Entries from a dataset
────────
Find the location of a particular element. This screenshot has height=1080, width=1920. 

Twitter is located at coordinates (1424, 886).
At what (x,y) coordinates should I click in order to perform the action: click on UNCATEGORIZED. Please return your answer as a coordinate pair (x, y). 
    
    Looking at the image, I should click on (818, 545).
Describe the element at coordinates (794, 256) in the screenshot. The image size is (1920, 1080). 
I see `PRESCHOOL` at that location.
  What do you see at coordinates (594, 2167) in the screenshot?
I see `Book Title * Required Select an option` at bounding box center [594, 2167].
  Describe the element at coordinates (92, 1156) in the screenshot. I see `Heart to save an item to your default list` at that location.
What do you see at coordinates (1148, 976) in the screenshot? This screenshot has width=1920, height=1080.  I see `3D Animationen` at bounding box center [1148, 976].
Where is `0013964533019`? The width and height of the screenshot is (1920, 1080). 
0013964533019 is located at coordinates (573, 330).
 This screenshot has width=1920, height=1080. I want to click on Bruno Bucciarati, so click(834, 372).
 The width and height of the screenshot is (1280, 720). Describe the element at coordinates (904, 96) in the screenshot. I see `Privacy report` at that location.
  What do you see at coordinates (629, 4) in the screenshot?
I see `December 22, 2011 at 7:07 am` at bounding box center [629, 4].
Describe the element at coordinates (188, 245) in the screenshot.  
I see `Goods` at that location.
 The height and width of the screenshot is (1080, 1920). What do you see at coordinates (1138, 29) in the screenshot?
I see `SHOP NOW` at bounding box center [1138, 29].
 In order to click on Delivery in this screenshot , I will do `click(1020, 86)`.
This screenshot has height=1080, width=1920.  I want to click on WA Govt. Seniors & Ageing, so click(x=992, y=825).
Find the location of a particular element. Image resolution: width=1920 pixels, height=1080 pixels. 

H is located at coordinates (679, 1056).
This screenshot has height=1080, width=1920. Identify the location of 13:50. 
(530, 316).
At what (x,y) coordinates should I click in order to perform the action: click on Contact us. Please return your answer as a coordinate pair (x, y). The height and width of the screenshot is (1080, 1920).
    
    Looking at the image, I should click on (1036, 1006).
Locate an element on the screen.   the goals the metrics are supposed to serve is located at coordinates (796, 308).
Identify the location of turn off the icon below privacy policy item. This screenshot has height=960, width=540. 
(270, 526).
────────
Work to be completed: Retype the entries exactly, starting at the line containing "Describe the element at coordinates (188, 245)" and ending at the line containing "(530, 316).", with both of those lines included.

Finished task:
Describe the element at coordinates (188, 245) in the screenshot.  
I see `Goods` at that location.
 The height and width of the screenshot is (1080, 1920). What do you see at coordinates (1138, 29) in the screenshot?
I see `SHOP NOW` at bounding box center [1138, 29].
 In order to click on Delivery in this screenshot , I will do `click(1020, 86)`.
This screenshot has height=1080, width=1920.  I want to click on WA Govt. Seniors & Ageing, so click(x=992, y=825).
Find the location of a particular element. Image resolution: width=1920 pixels, height=1080 pixels. 

H is located at coordinates (679, 1056).
This screenshot has height=1080, width=1920. Identify the location of 13:50. 
(530, 316).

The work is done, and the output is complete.